In Chapter 12 of the book, we discuss tropical instability waves (TIW) of the equatorial Pacific as the higher wavenumber (and higher frequency) companion to the lower wavenumber ENSO (El Nino /Southern Oscillation) behavior. Sutherland *et al* have already published several papers this year that appear to add some valuable insight to the mathematical underpinnings to the fluid-mechanical relationship.

“It is estimated that globally 1 TW of power is transferred from the lunisolar tides to internal tides[1]. The action of the barotropic tide over bottom topography can generate vertically propagating beams near the source.
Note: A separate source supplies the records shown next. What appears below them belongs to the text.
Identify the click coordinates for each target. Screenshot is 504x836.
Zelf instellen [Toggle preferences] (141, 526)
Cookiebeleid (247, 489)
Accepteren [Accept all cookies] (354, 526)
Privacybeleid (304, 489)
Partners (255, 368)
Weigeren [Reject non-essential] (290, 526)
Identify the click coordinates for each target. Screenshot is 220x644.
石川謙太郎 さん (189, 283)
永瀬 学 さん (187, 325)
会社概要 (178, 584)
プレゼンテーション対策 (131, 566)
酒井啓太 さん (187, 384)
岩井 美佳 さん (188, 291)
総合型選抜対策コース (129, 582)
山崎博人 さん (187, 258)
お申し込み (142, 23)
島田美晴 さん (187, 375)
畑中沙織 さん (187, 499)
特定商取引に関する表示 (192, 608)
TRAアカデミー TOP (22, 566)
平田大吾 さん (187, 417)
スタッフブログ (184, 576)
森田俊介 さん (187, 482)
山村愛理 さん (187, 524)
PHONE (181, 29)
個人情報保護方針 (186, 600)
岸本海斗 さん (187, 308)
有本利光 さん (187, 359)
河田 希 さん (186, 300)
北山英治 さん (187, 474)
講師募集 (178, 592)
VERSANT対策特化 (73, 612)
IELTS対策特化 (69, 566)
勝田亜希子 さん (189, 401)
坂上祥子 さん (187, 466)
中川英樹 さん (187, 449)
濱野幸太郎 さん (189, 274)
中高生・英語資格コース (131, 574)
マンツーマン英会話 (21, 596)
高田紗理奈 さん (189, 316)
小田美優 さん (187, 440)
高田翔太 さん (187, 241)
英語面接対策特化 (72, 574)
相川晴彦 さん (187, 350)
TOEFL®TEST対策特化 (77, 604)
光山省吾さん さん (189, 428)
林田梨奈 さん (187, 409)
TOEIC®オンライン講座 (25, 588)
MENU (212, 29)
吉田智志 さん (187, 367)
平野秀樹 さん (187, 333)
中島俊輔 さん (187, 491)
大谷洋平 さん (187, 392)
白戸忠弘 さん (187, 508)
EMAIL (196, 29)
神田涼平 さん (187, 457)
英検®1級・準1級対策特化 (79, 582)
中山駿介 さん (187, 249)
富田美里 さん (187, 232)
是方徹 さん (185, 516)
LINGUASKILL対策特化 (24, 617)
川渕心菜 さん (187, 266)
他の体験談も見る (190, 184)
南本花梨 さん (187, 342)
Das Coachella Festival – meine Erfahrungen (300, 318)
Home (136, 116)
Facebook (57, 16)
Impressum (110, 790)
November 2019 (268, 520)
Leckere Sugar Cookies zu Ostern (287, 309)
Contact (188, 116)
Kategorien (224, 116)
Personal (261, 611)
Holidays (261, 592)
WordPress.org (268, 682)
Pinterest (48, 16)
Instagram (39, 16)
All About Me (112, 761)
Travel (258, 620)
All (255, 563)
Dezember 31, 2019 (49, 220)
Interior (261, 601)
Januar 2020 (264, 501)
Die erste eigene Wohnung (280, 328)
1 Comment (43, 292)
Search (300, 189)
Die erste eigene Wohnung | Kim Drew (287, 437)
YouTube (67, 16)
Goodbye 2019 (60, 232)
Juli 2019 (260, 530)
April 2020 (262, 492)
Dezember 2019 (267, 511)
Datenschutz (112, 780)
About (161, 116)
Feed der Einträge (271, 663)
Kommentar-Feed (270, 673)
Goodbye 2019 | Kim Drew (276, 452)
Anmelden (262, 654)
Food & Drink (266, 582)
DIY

While some fraction of that energy is dissipated in the near field (as observed, for example, near the Hawaiian Ridge [2]), most of the energy becomes manifest as low-mode internal tides in the far field where they may then propagate thousands of kilometers from the source [3]. An outstanding question asks how the energy from these waves ultimately cascades from large to small scale where it may be dissipated, thus closing this branch of the oceanic energy budget. Several possibilities have been explored, including dissipation when the internal tide interacts with rough bottom topography, with the continental slopes and shelves, and with mean flows and eddies (for a recent review, see MacKinnon et al. [4]). It has also been suggested that, away from topography and background flows, internal modes may be dissipated due to nonlinear wave-wave interactions including the case of triadic resonant instability (hereafter TRI), in which a pair of “sibling” waves grow out of the background noise field through resonant interactions with the “parent” wave”

see reference [2]

The idea is that a *triad *of waves of different frequencies and wavenumbers is required to efficiently exchange energies between the standing wave modes. This is expressed as the wavenumber relation *K = K _{a} + K_{b}*, where essentially the beat frequency of the two latter “sibling” waves

*K*and

_{a}*K*matches the fundamental frequency of the parent,

_{b}*K*. This is similar to the relationship cited in our book due to Rajchenbach & Clamond [5] and described in an earlier post to support the idea of period doubling. However, the idea here is more general and relates to waves that may not be harmonics of one another.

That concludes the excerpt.